普段はエロエロで、バカだし、ウジウジと悩んでばかりだが、
それでも根っこはどうしようもないほど『男の子』で、利益も褒賞もなかろうと、すべてを投げ捨てて、ただ自分の魂の衝動に従うままに、己の心の中に抱く"勇者"の導くままに突っ走る!
いつものごとく格好良すぎて、何故だか嬉しくなっちまいます。
サイトを引き止めるアンリエッタも、あそこで涙をこらえて送り出してくれなかったかなぁ。どんな鎖をつけても、それを断ち切って行くのがサイトじゃん。そういうところに惚れたんじゃん。
反対に、毅然として"筋"を通そうとするルイズが凛々しい。
貴族という肩書きに固執していたルイズも、自分の中にある本当の『誇り』というものに目覚めて成長しつつあります。

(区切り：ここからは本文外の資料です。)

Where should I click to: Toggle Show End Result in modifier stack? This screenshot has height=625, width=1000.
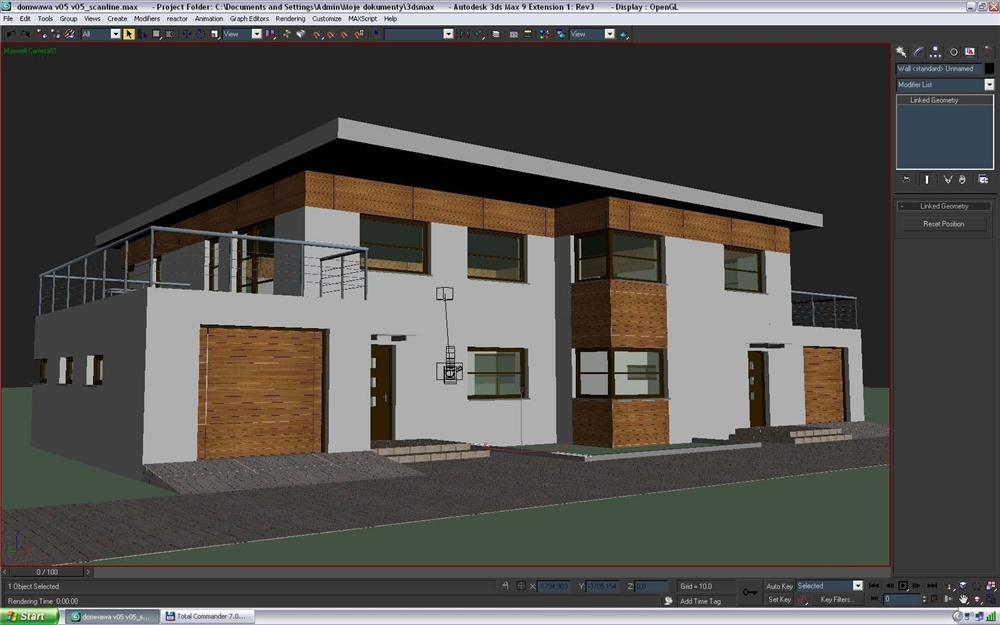(926, 180)
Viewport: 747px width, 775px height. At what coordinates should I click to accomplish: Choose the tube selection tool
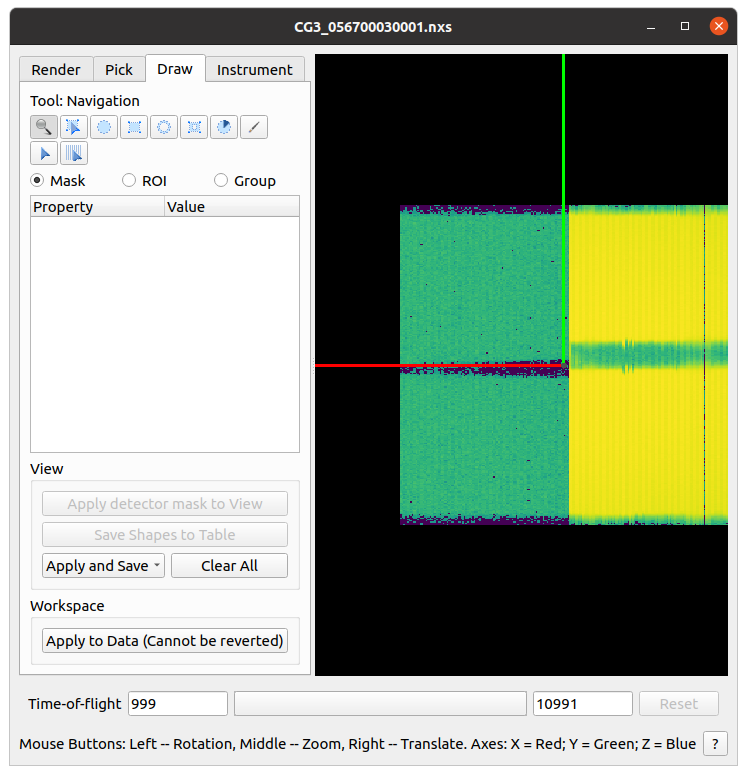tap(74, 153)
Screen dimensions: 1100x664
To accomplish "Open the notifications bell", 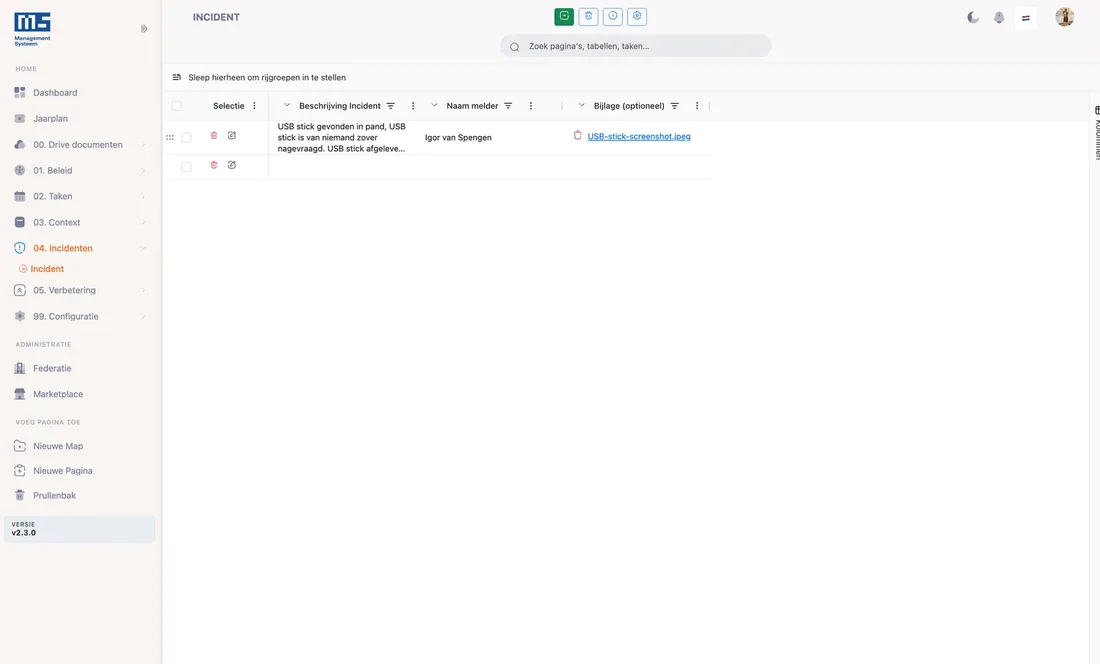I will [x=999, y=18].
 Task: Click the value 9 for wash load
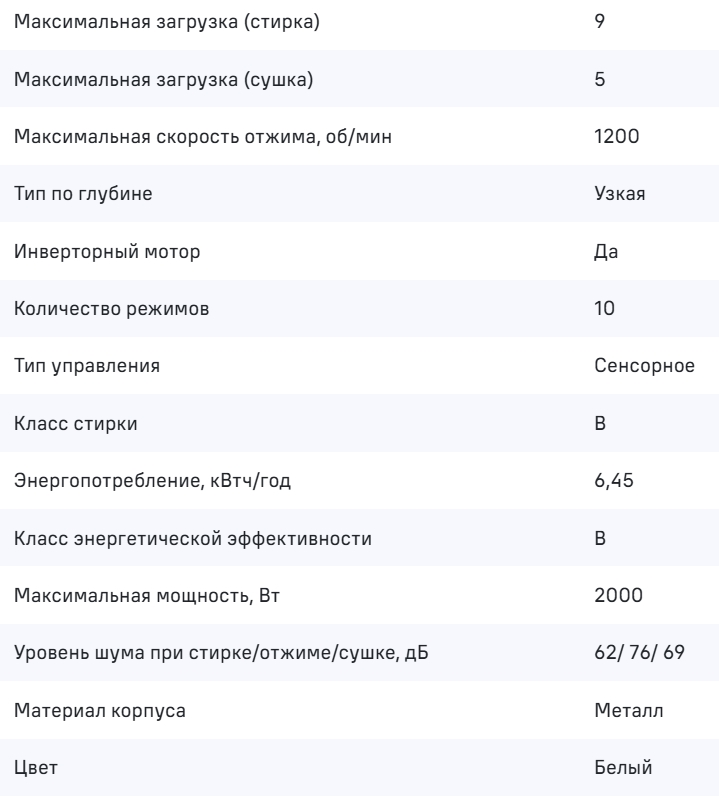tap(599, 21)
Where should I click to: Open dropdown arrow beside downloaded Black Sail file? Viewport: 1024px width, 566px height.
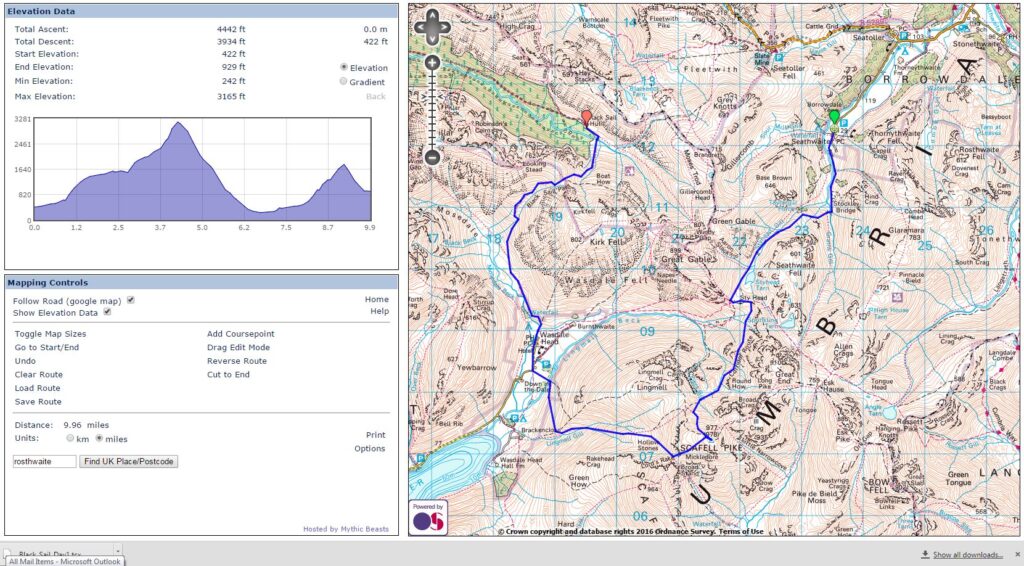pyautogui.click(x=117, y=551)
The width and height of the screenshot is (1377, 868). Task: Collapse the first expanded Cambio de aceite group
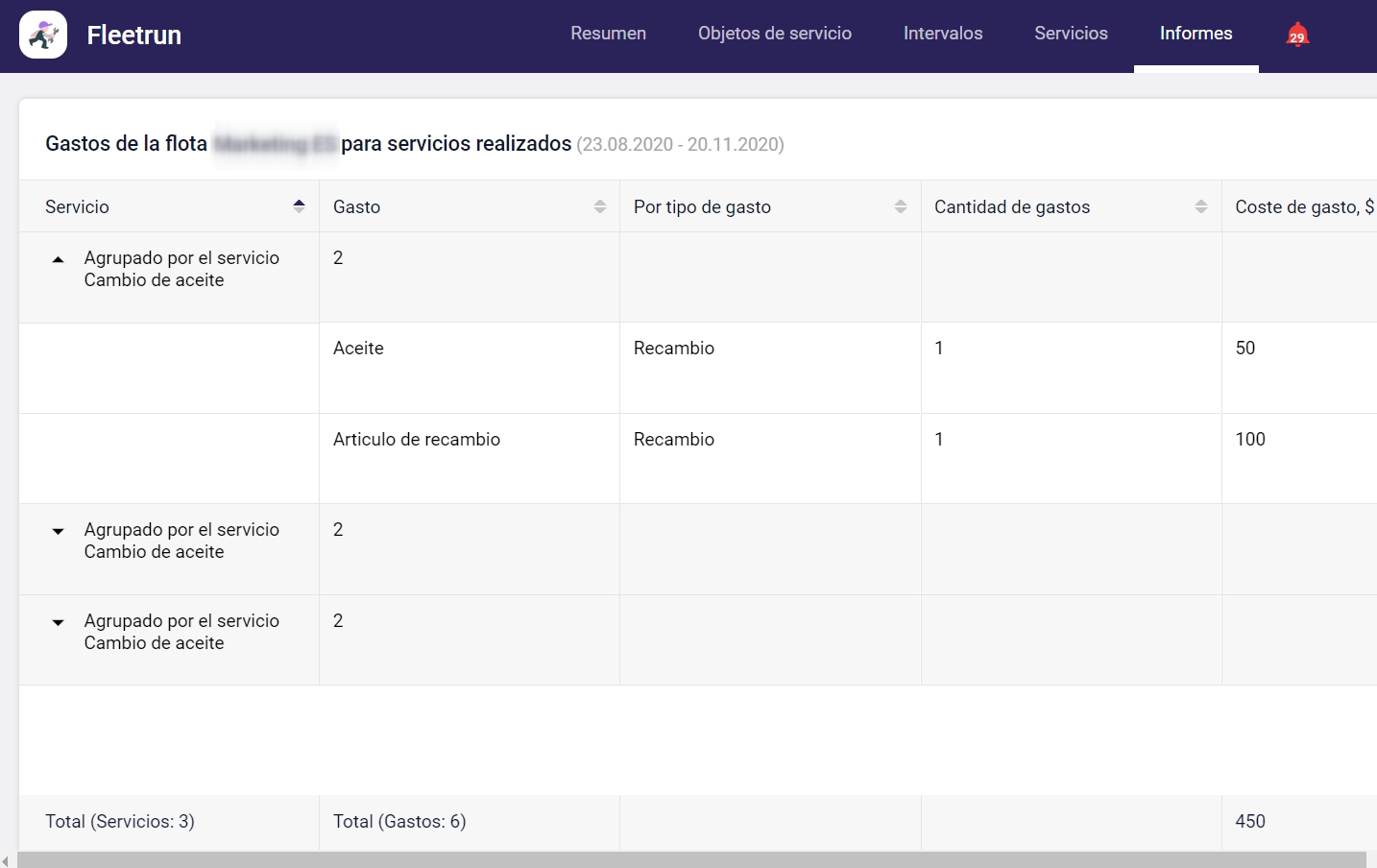(x=59, y=259)
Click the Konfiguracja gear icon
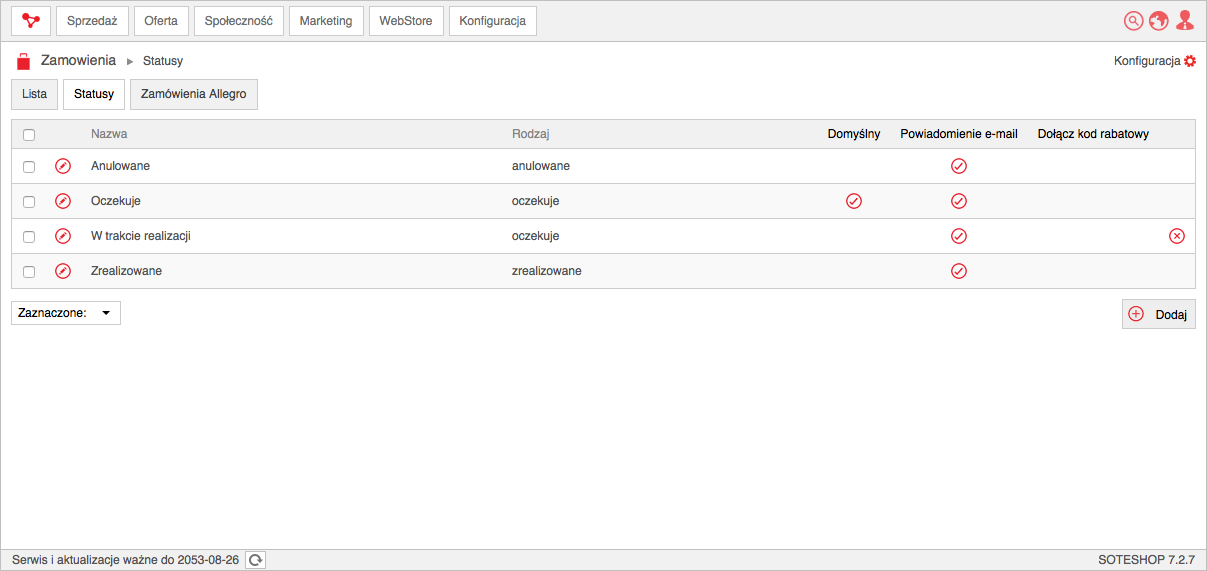Image resolution: width=1207 pixels, height=571 pixels. (x=1190, y=61)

ギーシュやマリコリヌといった学院メンバーの意外な奮闘ぶりや、キュルケとルイズの友情話もあったりがよかったですが、
コルベールとアニエスの復讐劇にちゃんと決着をつけてくれたのを評価したいですね。ここは曖昧に流しちゃ駄目でしたよ。
あと外伝できゅいきゅい言ってたシルフィードが、本編に登場してきたのも実に美味しいな!
いつものラブコメ一辺倒じゃなくて、ストーリーそのものが面白かったです。ドラクエを始めとするRPGの王道シナリオですが、物語から訴えかけてくるテーマが強くて深かった。
『勇者』ってどういう人物なんでしょうかね、皆さん。
今回、サイトはどう見ても勇者でしたが、つまるところ「調子のイイ奴」ってことでしょうかね?
「お前ならきっと倒せる」とか、「君の力が必要なんだ」とか、
周囲に持ち上げられて、雰囲気に流されているうちに逃げられなくなって、本人もなんでだかその気になっちゃってる奴。
「勇気は男の子なら誰でも持っているもの」とあとがきでも言ってることには賛成です。特別な力のあるなしは無関係。
じゃあ、あとは『勇者』になるのはシチュエーションだけだよ。
助け出されたタバサの泣き顔を仲間たちの笑顔が囲む光景に、思わず目頭が熱くなりました。
孤独と絶望の中で凍っていたタバサの心もついに溶け、仲間たちの絆もレベルアップしたところで、次回がさらにどんな展開を迎えるか、これからが楽しみになってきました。
ああ『イーヴァルディの勇者』はマジで読んでみたいなぁ・・・。